Bruton's politics were markedly different from most Irish leaders. Whereas most leaders had come from or identified with the independence movement Sinn Féin (in its 1917–22 phase), Bruton identified more with the more moderate Irish Parliamentary Party (IPP) tradition that Sinn Féin had eclipsed at the 1918 general election. He hung a picture of his political hero, the IPP's leader John Redmond on a wall in his office as Taoiseach, in preference to other figures such as Patrick Pearse. But as evidence of Bruton's complexity, he also kept a picture of former Fianna Fáil Taoiseach Seán Lemass, which had been hung there by Reynolds, and which Bruton kept because he viewed Lemass as the best and most reforming Taoiseach in the history of the state.
Bruton's Rainbow Coalition was generally perceived to be a good government, with Bruton, who was meant to have had a bad relationship with Tánaiste Dick Spring, being seen as its star performer. His popularity soared while he and Spring (along with Proinsias De Rossa, leader of Democratic Left) were seen as an effective team. Constitutional reform was also on the government's agenda when a referendum to abolish the prohibition on divorce was passed by a narrow majority.

→ **Supplied information**:
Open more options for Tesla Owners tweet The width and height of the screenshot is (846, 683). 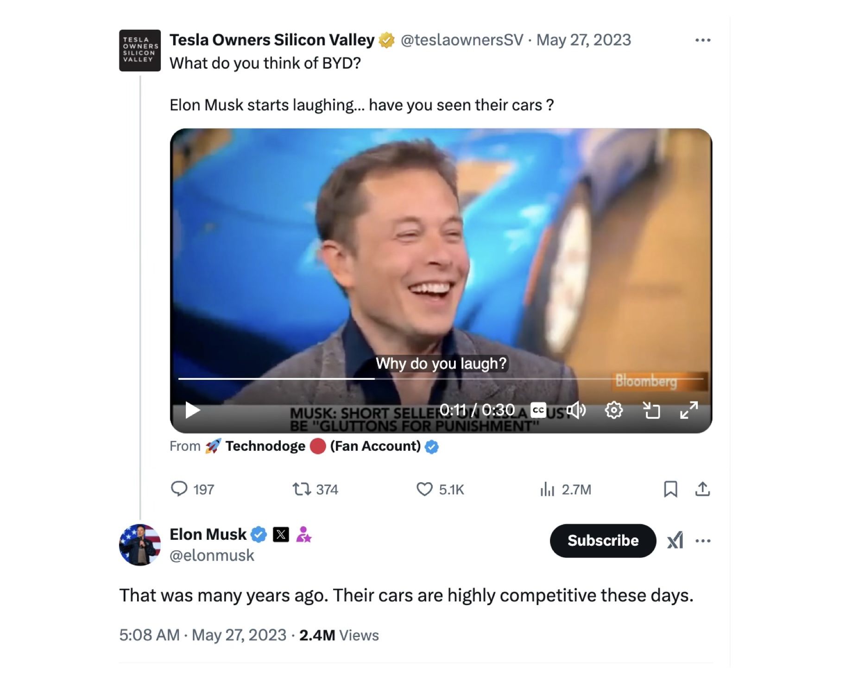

→ **Stated exercise**: From the passage on Bruton's politics, extract the words from "Bruton's politics were" up to and including "of the state.". The data was taken from a different source.

→ **Output for this task**:
Bruton's politics were markedly different from most Irish leaders. Whereas most leaders had come from or identified with the independence movement Sinn Féin (in its 1917–22 phase), Bruton identified more with the more moderate Irish Parliamentary Party (IPP) tradition that Sinn Féin had eclipsed at the 1918 general election. He hung a picture of his political hero, the IPP's leader John Redmond on a wall in his office as Taoiseach, in preference to other figures such as Patrick Pearse. But as evidence of Bruton's complexity, he also kept a picture of former Fianna Fáil Taoiseach Seán Lemass, which had been hung there by Reynolds, and which Bruton kept because he viewed Lemass as the best and most reforming Taoiseach in the history of the state.